» AIM OF THE EXERCISE:
Present the entries from the line containing "Select the white" up to and including the line containing "pyautogui.click(x=86, y=103)" as a numbered list, omitting any blank lines.

» RECORDS PROVIDED:
** START **

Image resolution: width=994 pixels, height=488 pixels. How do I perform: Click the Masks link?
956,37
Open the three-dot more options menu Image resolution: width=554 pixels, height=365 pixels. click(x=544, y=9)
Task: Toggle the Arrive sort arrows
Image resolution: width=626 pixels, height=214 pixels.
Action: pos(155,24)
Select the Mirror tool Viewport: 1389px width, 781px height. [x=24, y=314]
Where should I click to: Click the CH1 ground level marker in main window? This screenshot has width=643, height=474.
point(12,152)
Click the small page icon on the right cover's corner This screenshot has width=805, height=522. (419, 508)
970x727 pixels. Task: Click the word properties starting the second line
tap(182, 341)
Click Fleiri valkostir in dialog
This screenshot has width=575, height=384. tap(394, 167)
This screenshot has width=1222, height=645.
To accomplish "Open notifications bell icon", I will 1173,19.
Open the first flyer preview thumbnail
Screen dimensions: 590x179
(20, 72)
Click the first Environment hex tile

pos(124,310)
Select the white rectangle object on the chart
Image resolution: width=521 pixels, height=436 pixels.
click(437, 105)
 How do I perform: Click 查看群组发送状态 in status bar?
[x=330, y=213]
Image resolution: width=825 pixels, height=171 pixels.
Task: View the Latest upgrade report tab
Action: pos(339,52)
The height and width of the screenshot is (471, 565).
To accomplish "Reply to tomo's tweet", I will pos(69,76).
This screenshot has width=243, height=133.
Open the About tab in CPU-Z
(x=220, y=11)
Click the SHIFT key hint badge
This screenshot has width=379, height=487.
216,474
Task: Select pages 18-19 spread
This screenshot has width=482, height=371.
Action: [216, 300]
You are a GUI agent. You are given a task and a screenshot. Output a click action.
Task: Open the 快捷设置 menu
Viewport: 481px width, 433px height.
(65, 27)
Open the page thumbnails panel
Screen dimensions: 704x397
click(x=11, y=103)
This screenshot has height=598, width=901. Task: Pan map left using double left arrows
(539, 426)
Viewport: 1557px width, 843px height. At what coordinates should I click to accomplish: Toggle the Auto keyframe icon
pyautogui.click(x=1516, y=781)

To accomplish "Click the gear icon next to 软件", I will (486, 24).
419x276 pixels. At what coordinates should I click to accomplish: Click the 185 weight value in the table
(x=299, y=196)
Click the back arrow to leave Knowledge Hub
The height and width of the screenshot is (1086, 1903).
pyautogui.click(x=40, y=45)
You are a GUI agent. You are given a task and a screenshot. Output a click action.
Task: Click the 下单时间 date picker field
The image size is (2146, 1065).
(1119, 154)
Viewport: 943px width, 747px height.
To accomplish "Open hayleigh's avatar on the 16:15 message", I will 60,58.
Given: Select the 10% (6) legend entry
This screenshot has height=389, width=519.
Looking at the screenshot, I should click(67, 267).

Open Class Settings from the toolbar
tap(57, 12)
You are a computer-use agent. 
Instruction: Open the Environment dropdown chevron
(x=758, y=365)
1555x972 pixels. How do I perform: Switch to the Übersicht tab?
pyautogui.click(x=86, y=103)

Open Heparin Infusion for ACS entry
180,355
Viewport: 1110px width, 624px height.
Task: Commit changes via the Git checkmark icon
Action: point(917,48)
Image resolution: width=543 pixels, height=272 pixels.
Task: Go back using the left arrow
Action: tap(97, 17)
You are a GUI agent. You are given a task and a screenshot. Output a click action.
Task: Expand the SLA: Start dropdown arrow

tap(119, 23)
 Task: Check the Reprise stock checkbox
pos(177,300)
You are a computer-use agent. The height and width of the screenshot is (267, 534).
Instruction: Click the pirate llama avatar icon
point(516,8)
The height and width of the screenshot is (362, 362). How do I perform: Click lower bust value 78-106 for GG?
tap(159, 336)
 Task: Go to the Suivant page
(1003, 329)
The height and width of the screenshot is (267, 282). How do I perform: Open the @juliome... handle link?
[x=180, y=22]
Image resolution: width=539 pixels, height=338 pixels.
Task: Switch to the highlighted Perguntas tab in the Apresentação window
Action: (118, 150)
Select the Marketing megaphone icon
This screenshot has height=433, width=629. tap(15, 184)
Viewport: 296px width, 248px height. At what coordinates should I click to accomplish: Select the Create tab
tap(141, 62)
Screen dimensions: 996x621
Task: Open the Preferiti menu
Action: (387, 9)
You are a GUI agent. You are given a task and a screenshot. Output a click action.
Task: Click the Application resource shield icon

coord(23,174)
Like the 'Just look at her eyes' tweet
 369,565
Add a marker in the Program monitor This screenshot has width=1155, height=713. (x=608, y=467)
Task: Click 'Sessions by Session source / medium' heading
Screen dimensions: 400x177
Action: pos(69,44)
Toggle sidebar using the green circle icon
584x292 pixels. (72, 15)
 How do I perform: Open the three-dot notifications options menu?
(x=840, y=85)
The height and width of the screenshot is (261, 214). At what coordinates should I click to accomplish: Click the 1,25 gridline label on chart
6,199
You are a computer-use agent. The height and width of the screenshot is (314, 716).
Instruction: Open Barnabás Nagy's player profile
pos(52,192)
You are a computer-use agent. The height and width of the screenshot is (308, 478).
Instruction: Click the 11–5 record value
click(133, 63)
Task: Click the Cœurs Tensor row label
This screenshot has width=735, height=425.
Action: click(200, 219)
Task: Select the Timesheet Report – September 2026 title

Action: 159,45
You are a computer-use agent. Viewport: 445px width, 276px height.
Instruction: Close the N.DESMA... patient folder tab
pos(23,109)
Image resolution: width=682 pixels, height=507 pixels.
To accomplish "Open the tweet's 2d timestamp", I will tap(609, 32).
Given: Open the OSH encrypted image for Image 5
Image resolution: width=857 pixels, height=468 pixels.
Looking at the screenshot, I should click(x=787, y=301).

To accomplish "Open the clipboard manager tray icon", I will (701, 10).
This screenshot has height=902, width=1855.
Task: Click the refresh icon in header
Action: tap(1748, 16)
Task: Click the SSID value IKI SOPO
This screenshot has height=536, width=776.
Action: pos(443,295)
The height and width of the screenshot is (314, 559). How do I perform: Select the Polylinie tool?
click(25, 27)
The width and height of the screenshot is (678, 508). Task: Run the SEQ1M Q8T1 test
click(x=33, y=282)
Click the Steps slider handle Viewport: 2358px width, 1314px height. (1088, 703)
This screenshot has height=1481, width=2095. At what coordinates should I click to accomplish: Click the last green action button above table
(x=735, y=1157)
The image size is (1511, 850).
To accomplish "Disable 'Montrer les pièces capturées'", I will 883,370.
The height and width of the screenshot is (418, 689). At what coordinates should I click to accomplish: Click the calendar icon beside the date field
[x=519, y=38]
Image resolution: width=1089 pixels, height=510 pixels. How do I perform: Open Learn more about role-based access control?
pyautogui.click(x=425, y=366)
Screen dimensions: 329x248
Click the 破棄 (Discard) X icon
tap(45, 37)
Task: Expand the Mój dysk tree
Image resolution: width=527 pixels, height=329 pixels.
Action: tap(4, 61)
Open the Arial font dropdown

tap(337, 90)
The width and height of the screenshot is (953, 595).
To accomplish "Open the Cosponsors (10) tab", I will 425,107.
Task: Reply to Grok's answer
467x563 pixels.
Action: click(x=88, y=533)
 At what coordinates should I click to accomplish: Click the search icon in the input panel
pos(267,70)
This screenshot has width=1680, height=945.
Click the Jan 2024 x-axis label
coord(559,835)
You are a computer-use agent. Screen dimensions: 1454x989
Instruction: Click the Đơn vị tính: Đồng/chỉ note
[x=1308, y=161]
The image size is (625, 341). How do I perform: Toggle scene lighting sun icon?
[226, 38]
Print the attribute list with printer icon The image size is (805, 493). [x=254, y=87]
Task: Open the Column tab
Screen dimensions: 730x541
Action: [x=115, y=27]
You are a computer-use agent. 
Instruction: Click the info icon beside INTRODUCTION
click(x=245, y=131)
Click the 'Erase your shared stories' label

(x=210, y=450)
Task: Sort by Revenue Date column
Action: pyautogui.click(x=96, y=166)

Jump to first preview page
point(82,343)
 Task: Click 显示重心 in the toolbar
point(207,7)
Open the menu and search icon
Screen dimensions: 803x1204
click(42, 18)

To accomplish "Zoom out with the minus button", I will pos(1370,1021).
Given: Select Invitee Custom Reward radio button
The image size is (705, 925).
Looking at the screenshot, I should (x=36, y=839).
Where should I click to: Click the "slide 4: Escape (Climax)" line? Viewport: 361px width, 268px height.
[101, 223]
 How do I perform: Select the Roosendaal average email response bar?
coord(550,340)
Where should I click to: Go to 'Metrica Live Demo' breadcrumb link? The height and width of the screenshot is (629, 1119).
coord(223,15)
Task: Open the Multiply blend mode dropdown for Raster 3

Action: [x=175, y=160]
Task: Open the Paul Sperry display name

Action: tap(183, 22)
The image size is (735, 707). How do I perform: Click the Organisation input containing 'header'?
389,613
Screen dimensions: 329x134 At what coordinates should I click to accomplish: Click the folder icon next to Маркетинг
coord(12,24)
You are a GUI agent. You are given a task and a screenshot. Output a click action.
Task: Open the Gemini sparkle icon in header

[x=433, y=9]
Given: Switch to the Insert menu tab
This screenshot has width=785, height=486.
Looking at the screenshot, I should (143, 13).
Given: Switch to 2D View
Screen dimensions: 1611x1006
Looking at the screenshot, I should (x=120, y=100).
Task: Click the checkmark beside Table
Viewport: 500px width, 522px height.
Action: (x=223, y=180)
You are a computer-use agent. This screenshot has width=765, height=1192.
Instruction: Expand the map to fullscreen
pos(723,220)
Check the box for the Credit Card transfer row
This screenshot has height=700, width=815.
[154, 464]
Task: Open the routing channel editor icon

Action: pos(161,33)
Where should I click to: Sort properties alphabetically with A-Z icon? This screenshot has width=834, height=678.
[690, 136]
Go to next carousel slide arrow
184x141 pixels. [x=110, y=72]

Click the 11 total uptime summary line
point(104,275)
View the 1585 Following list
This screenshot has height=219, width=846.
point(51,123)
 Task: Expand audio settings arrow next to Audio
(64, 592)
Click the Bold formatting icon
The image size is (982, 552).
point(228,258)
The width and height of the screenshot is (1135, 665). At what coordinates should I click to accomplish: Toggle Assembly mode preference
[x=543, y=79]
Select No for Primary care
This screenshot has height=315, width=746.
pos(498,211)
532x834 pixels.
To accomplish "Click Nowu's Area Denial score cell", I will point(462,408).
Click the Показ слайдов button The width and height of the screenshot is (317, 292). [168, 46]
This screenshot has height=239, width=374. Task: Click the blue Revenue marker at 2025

** END **

» REPLY:
1. Select the white rectangle object on the chart
2. Image resolution: width=521 pixels, height=436 pixels.
3. click(437, 105)
4.  How do I perform: Click 查看群组发送状态 in status bar?
5. [x=330, y=213]
6. Image resolution: width=825 pixels, height=171 pixels.
7. Task: View the Latest upgrade report tab
8. Action: pos(339,52)
9. The height and width of the screenshot is (471, 565).
10. To accomplish "Reply to tomo's tweet", I will pos(69,76).
11. This screenshot has width=243, height=133.
12. Open the About tab in CPU-Z
13. (x=220, y=11)
14. Click the SHIFT key hint badge
15. This screenshot has width=379, height=487.
16. 216,474
17. Task: Select pages 18-19 spread
18. This screenshot has width=482, height=371.
19. Action: [216, 300]
20. You are a GUI agent. You are given a task and a screenshot. Output a click action.
21. Task: Open the 快捷设置 menu
22. Viewport: 481px width, 433px height.
23. (65, 27)
24. Open the page thumbnails panel
25. Screen dimensions: 704x397
26. click(x=11, y=103)
27. This screenshot has height=598, width=901. Task: Pan map left using double left arrows
28. (539, 426)
29. Viewport: 1557px width, 843px height. At what coordinates should I click to accomplish: Toggle the Auto keyframe icon
30. pyautogui.click(x=1516, y=781)
31. To accomplish "Click the gear icon next to 软件", I will (486, 24).
32. 419x276 pixels. At what coordinates should I click to accomplish: Click the 185 weight value in the table
33. (x=299, y=196)
34. Click the back arrow to leave Knowledge Hub
35. The height and width of the screenshot is (1086, 1903).
36. pyautogui.click(x=40, y=45)
37. You are a GUI agent. You are given a task and a screenshot. Output a click action.
38. Task: Click the 下单时间 date picker field
39. The image size is (2146, 1065).
40. (1119, 154)
41. Viewport: 943px width, 747px height.
42. To accomplish "Open hayleigh's avatar on the 16:15 message", I will 60,58.
43. Given: Select the 10% (6) legend entry
44. This screenshot has height=389, width=519.
45. Looking at the screenshot, I should click(67, 267).
46. Open Class Settings from the toolbar
47. tap(57, 12)
48. You are a computer-use agent. 
49. Instruction: Open the Environment dropdown chevron
50. (x=758, y=365)
51. 1555x972 pixels. How do I perform: Switch to the Übersicht tab?
52. pyautogui.click(x=86, y=103)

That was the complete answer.